Friday, November 28, 2008


This Thanksgiving, I am nothing but thankful.

I'm thankful that I just filled up my gas tank and it cost me less than $30.00.

I'm thankful that everybody liked the food I made--braised brussels sprouts, tex mex roasted sweet potatoes, my stepmother's famous baked pineapple, bread stuffing--at the Thanksgiving Day celebration that That Cowboy and I were invited to.

I'm thankful for time in a hot tub after the Thanksgiving feast.

I'm thankful for the very first kumquat on the kumquat tree on my patio.

I'm thankful that my hard work is paying off and I'm getting good great grades in all my classes.
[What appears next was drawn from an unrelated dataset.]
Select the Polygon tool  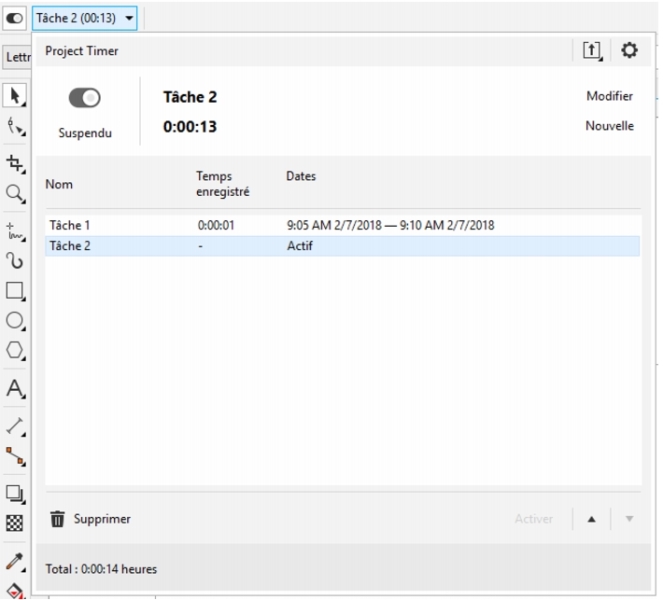coord(14,350)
I'm thankful that right off the bat I found a great little Episcopal church here in Palm Springs, The Church of St. Paul In The Desert. Although it looks like I'll have to wait until Christmas Eve for them to bring out the incense.

I'm thankful that I live here in Palm Springs. Every new day I spend here seems to serve as further proof that coming here smacks of destiny. On Thanksgiving Day proper, we had rain in the morning. Almost an inch! By Palm Springs standards, that's a flood of all but biblical proportions. All day long, the sky was just magnificent, with the clouds riding down the slopes of the San Jacinto and Santa Rosita mountains.
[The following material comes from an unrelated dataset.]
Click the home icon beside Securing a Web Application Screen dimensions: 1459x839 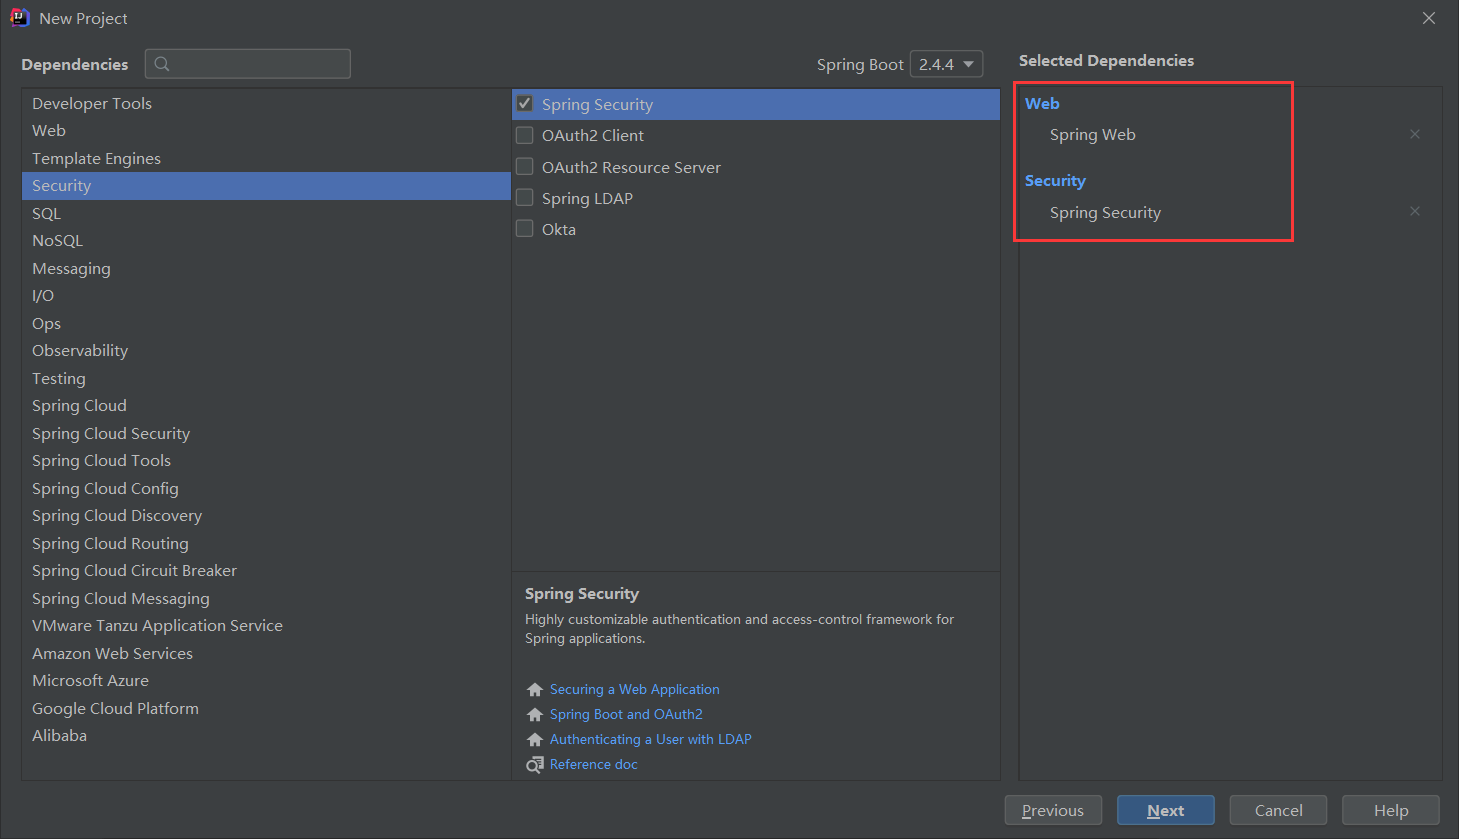click(535, 690)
I'm thankful for the life I'm cobbling together here. I spent the morning working at the Coachella Valley Rescue Mission down in Indio, in a neighborhood in Indio where you probably wouldn't want to run out of gas. My job was sorting out the dry-goods store room, putting like with like and assembling bags of Thanksgiving appropriate groceries when requested. It felt so much like how I've spent so many thanksgiving days gone by: making turkey dinner with all the fixings for the clients of syringe exchange programs where I've worked. This weekend, there's an art festival in town and That Cowboy and I are gonna head over and check it out. Next weekend, it's back to Indio for the Tamale Festival. (I only have a vague idea of what a tamale is, but after next weekend, I'll know.) Last weekend, we did a field trip out to the Salton Sea, a place of strange and terrible beauty. That Cowboy is building me an outdoor shower for my patio. That'll be a nice way to unwind, feeling the warm water run over me with the moon caught in the fronds of the date palms overhead. And I'm starting to think about finding some volunteer work to do and I'm looking for a part time job, ways that I can meet people and give a little bit more structure to my weekly schedule.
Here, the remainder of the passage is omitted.